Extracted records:
-=-=-

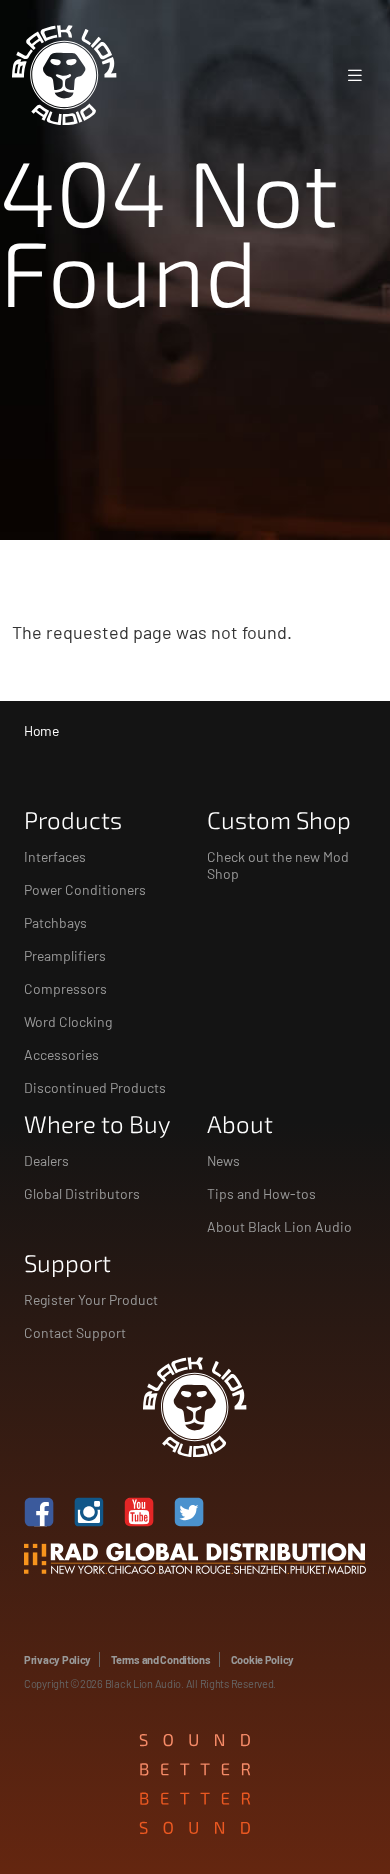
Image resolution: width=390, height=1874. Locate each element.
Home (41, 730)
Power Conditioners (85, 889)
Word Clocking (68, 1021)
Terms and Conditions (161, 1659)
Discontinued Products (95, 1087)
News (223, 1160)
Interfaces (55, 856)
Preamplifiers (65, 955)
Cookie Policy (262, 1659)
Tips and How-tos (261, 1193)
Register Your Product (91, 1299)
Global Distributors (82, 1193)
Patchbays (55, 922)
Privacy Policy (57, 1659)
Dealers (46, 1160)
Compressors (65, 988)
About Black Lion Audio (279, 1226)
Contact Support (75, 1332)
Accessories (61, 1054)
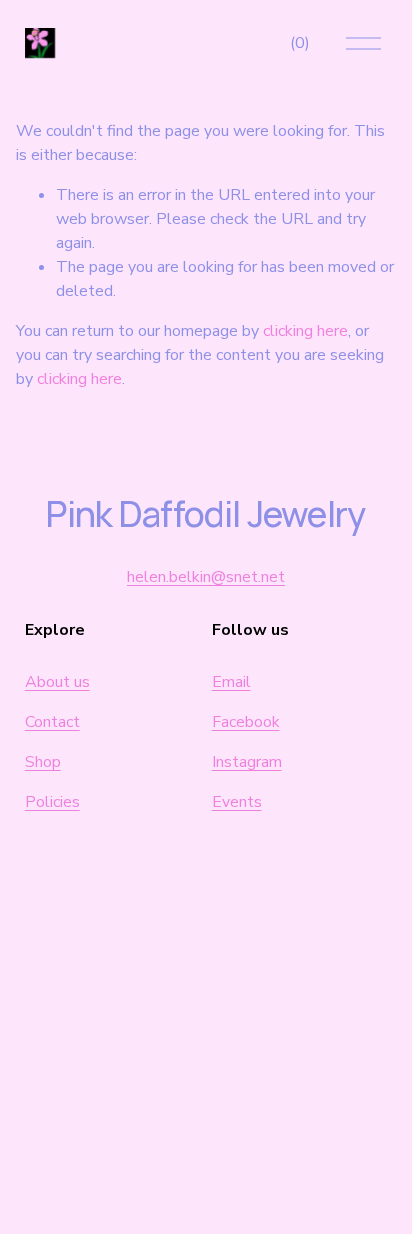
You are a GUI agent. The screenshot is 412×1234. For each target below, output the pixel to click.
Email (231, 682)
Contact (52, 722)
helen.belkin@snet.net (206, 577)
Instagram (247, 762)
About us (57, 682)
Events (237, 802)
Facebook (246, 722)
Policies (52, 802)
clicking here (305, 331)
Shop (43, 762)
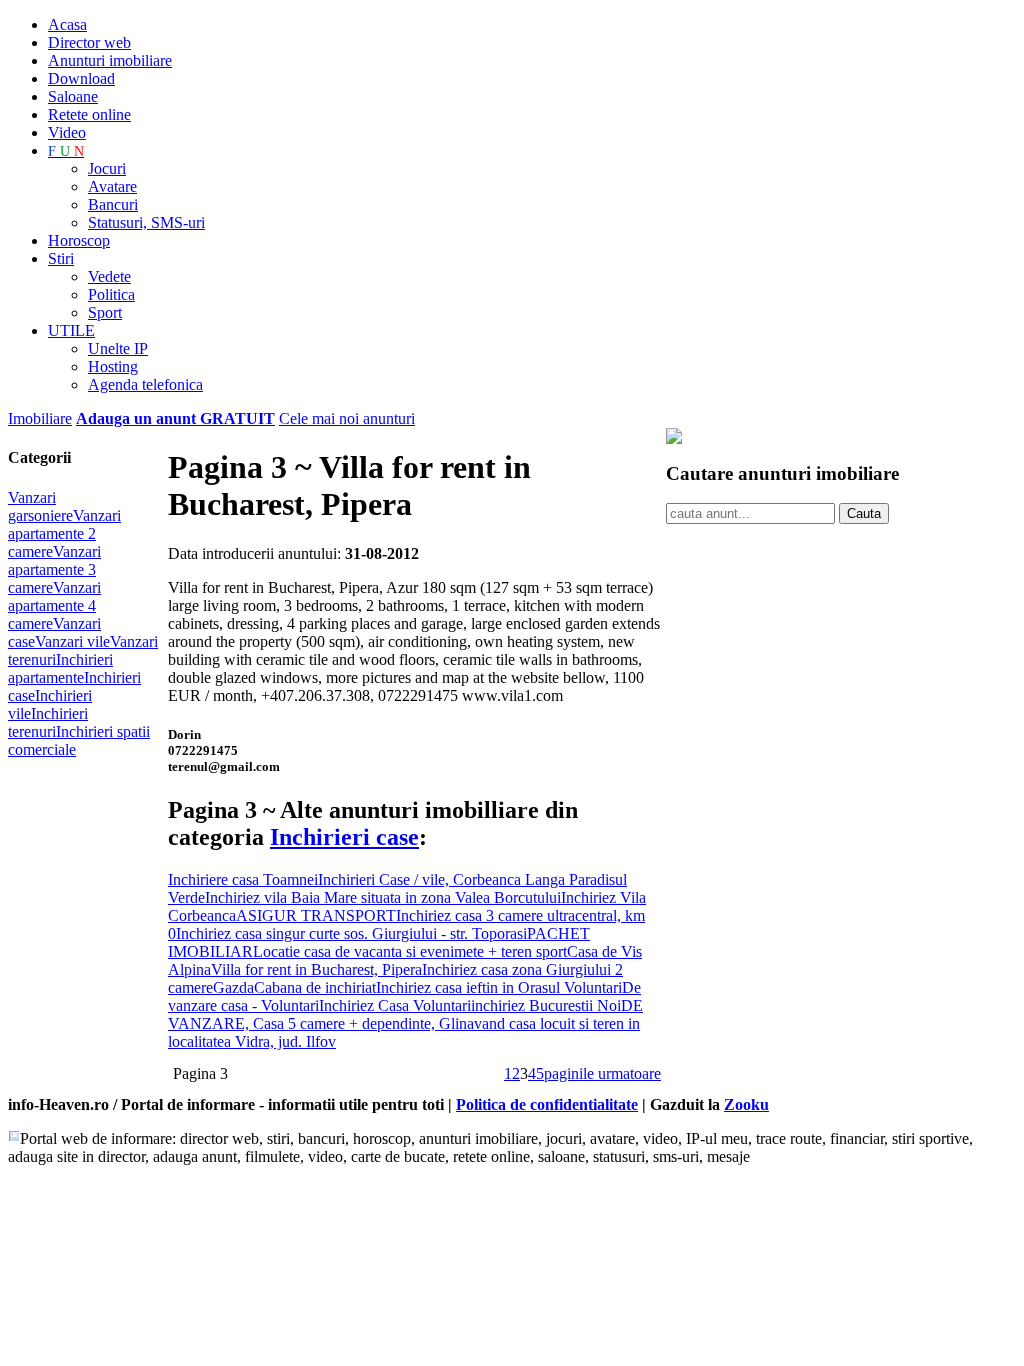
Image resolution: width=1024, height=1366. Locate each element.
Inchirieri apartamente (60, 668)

-=-=-

Task directions | Collect the lines of the data that carry the word "width".

Answer to the exercise |
Image resolution: width=390, height=1874. Locate each element.
Image resolution: width=1024, height=1366. Locate each element.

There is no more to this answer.